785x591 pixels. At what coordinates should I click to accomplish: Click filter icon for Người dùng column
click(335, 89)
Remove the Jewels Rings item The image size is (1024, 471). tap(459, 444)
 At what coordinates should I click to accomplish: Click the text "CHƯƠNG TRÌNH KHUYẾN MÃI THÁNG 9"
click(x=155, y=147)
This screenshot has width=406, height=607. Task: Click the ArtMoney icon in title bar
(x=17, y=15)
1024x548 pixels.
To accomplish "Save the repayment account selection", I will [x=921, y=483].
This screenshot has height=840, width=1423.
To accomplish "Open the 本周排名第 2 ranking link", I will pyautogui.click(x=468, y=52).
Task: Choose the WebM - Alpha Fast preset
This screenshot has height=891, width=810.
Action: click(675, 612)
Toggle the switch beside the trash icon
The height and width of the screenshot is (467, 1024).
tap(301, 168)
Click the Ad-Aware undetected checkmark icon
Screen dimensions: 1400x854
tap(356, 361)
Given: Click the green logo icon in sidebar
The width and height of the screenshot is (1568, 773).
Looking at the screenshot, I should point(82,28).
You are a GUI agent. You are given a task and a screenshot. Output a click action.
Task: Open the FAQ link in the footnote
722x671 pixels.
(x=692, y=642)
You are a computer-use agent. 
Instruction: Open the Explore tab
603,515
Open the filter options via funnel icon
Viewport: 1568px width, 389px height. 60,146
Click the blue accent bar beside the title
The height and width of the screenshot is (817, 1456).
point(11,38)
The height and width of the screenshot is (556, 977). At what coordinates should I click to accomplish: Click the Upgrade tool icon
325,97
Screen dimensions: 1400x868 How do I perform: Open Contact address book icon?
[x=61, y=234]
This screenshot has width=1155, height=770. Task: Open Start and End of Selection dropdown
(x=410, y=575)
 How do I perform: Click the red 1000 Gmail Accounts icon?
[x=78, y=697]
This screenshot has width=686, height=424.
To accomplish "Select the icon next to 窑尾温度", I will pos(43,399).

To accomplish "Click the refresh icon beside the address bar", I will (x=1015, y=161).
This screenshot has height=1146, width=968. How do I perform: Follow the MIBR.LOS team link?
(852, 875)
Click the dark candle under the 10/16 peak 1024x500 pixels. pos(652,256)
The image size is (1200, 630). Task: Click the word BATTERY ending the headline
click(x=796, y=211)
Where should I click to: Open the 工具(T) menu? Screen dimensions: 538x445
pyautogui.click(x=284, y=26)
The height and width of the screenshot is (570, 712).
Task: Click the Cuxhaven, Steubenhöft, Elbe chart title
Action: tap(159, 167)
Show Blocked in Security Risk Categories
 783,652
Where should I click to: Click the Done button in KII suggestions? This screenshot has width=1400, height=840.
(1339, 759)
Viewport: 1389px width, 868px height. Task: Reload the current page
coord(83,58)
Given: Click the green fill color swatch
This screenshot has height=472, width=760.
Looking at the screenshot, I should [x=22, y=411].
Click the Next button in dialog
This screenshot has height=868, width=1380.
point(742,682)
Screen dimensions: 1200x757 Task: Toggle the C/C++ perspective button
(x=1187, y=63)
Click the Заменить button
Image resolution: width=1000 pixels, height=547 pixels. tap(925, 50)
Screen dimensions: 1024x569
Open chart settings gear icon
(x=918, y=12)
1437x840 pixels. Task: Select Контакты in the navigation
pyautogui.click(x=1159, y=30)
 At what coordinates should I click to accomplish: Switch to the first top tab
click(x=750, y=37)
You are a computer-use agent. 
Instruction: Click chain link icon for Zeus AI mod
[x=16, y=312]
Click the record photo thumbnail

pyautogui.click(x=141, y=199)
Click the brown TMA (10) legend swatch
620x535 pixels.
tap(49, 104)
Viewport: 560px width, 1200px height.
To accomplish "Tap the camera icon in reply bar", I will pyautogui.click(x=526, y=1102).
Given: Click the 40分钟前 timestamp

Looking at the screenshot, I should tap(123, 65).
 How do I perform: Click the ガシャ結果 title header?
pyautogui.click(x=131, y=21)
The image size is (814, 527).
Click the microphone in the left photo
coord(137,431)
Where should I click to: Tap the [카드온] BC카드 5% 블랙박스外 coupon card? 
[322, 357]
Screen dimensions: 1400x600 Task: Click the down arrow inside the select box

————

**ABOUT THIS EXERCISE:**
When the entries above are retyped, each line must stay exactly as it is.

**ANSWER BELOW:**
785x591 pixels. At what coordinates should I click to accomplish: Click filter icon for Người dùng column
click(335, 89)
Remove the Jewels Rings item The image size is (1024, 471). tap(459, 444)
 At what coordinates should I click to accomplish: Click the text "CHƯƠNG TRÌNH KHUYẾN MÃI THÁNG 9"
click(x=155, y=147)
This screenshot has width=406, height=607. Task: Click the ArtMoney icon in title bar
(x=17, y=15)
1024x548 pixels.
To accomplish "Save the repayment account selection", I will [x=921, y=483].
This screenshot has height=840, width=1423.
To accomplish "Open the 本周排名第 2 ranking link", I will pyautogui.click(x=468, y=52).
Task: Choose the WebM - Alpha Fast preset
This screenshot has height=891, width=810.
Action: click(675, 612)
Toggle the switch beside the trash icon
The height and width of the screenshot is (467, 1024).
tap(301, 168)
Click the Ad-Aware undetected checkmark icon
Screen dimensions: 1400x854
tap(356, 361)
Given: Click the green logo icon in sidebar
The width and height of the screenshot is (1568, 773).
Looking at the screenshot, I should point(82,28).
You are a GUI agent. You are given a task and a screenshot. Output a click action.
Task: Open the FAQ link in the footnote
722x671 pixels.
(x=692, y=642)
You are a computer-use agent. 
Instruction: Open the Explore tab
603,515
Open the filter options via funnel icon
Viewport: 1568px width, 389px height. 60,146
Click the blue accent bar beside the title
The height and width of the screenshot is (817, 1456).
point(11,38)
The height and width of the screenshot is (556, 977). At what coordinates should I click to accomplish: Click the Upgrade tool icon
325,97
Screen dimensions: 1400x868 How do I perform: Open Contact address book icon?
[x=61, y=234]
This screenshot has width=1155, height=770. Task: Open Start and End of Selection dropdown
(x=410, y=575)
 How do I perform: Click the red 1000 Gmail Accounts icon?
[x=78, y=697]
This screenshot has width=686, height=424.
To accomplish "Select the icon next to 窑尾温度", I will pos(43,399).

To accomplish "Click the refresh icon beside the address bar", I will (x=1015, y=161).
This screenshot has height=1146, width=968. How do I perform: Follow the MIBR.LOS team link?
(852, 875)
Click the dark candle under the 10/16 peak 1024x500 pixels. pos(652,256)
The image size is (1200, 630). Task: Click the word BATTERY ending the headline
click(x=796, y=211)
Where should I click to: Open the 工具(T) menu? Screen dimensions: 538x445
pyautogui.click(x=284, y=26)
The height and width of the screenshot is (570, 712).
Task: Click the Cuxhaven, Steubenhöft, Elbe chart title
Action: tap(159, 167)
Show Blocked in Security Risk Categories
 783,652
Where should I click to: Click the Done button in KII suggestions? This screenshot has width=1400, height=840.
(1339, 759)
Viewport: 1389px width, 868px height. Task: Reload the current page
coord(83,58)
Given: Click the green fill color swatch
This screenshot has height=472, width=760.
Looking at the screenshot, I should [x=22, y=411].
Click the Next button in dialog
This screenshot has height=868, width=1380.
point(742,682)
Screen dimensions: 1200x757 Task: Toggle the C/C++ perspective button
(x=1187, y=63)
Click the Заменить button
Image resolution: width=1000 pixels, height=547 pixels. tap(925, 50)
Screen dimensions: 1024x569
Open chart settings gear icon
(x=918, y=12)
1437x840 pixels. Task: Select Контакты in the navigation
pyautogui.click(x=1159, y=30)
 At what coordinates should I click to accomplish: Switch to the first top tab
click(x=750, y=37)
You are a computer-use agent. 
Instruction: Click chain link icon for Zeus AI mod
[x=16, y=312]
Click the record photo thumbnail

pyautogui.click(x=141, y=199)
Click the brown TMA (10) legend swatch
620x535 pixels.
tap(49, 104)
Viewport: 560px width, 1200px height.
To accomplish "Tap the camera icon in reply bar", I will pyautogui.click(x=526, y=1102).
Given: Click the 40分钟前 timestamp

Looking at the screenshot, I should tap(123, 65).
 How do I perform: Click the ガシャ結果 title header?
pyautogui.click(x=131, y=21)
The image size is (814, 527).
Click the microphone in the left photo
coord(137,431)
Where should I click to: Tap the [카드온] BC카드 5% 블랙박스外 coupon card? 
[322, 357]
Screen dimensions: 1400x600 Task: Click the down arrow inside the select box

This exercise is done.